2.1.2 Computer goals

Set up git/ssh, python, cmdstanpy and cmdstan

2.2 What is Bayesian statistical inference?

2.2.1 Probability function

A function that can measure the water in a jug.

i.e. \(p: S \rightarrow [0,1]\) where:

  • \(p(S) = 1\)
  • For disjoint \(A, B \in S\) \(p(A\cup B) = p(A) + p(B)\)

2.2.2 Statistical Inference

In: facts about a spoonful sample

Out: propositions about a soup population

e.g.

  • spoonful not salty \(\rightarrow\) soup not salty
  • no carrots in spoon \(\rightarrow\) no carrots in soup

2.2.3 Bayesian statistical inference

Statistical inference resulting in a probability.

e.g.

  • spoon \(\rightarrow\) \(p(\text{soup not salty})\) = 99.9%
  • spoon \(\rightarrow\) \(p(\text{no carrots in soup})\) = 95.1%

Non-Bayesian inferences:

  • spoon \(\rightarrow\) Best estimate of [salt] is 0.1mol/l
  • \(p_{null}(\text{spoon})\) = 4.9% \(\rightarrow\) no carrots (p=0.049)

3 Why is Bayesian statistical inference useful in general?

→ Task to complete
Can you resume the notes on Bayesian statistical inference above, writing on from their last line?

Dataset rows:

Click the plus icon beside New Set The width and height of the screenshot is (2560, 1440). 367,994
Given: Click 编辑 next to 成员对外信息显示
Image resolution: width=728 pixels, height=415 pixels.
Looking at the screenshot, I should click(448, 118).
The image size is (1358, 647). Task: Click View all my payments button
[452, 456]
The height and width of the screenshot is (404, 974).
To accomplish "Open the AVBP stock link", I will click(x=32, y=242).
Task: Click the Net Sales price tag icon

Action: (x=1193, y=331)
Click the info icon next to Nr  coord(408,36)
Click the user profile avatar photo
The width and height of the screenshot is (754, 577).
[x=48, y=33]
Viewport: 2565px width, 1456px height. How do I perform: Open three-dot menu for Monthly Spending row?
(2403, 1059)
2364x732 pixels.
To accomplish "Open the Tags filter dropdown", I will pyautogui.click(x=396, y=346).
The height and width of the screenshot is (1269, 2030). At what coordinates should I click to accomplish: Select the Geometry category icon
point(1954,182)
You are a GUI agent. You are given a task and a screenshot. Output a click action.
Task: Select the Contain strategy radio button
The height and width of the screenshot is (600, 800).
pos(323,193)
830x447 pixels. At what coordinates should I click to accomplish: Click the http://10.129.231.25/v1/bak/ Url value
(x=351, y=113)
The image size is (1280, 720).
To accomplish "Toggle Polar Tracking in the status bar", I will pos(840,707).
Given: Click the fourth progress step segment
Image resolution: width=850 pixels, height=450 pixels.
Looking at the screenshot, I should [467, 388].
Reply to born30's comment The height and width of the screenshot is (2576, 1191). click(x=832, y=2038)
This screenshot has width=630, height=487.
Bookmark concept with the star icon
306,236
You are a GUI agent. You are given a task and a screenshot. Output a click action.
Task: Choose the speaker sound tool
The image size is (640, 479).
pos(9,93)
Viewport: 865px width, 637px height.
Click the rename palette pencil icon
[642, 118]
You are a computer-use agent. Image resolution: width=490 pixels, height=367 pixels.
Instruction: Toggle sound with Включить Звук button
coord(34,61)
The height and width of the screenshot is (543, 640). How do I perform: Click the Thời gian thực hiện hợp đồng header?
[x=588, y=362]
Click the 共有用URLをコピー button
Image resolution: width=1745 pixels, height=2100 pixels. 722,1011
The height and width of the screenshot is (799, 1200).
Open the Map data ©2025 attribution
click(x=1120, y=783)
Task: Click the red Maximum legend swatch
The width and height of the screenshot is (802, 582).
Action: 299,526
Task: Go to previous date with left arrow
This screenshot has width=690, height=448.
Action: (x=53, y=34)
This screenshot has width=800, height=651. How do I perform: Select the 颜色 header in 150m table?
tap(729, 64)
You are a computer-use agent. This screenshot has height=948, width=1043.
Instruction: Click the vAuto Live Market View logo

→ Final result
3.0.1 The philosophical reason

Bayesian inference can be interpreted in terms of information and plausible reasoning.

e.g. “According to the model…”

  • “…x is highly plausible.”
  • “…x is more plausible than y.”
  • “…the data doesn’t contain enough information for firm conclusions about x.”

3.0.2 Mathematical reason

Bayesian inference is old!

This means

  • it is well understood mathematically.
  • conceptual surprises are relatively rare.
  • there are many compatible frameworks.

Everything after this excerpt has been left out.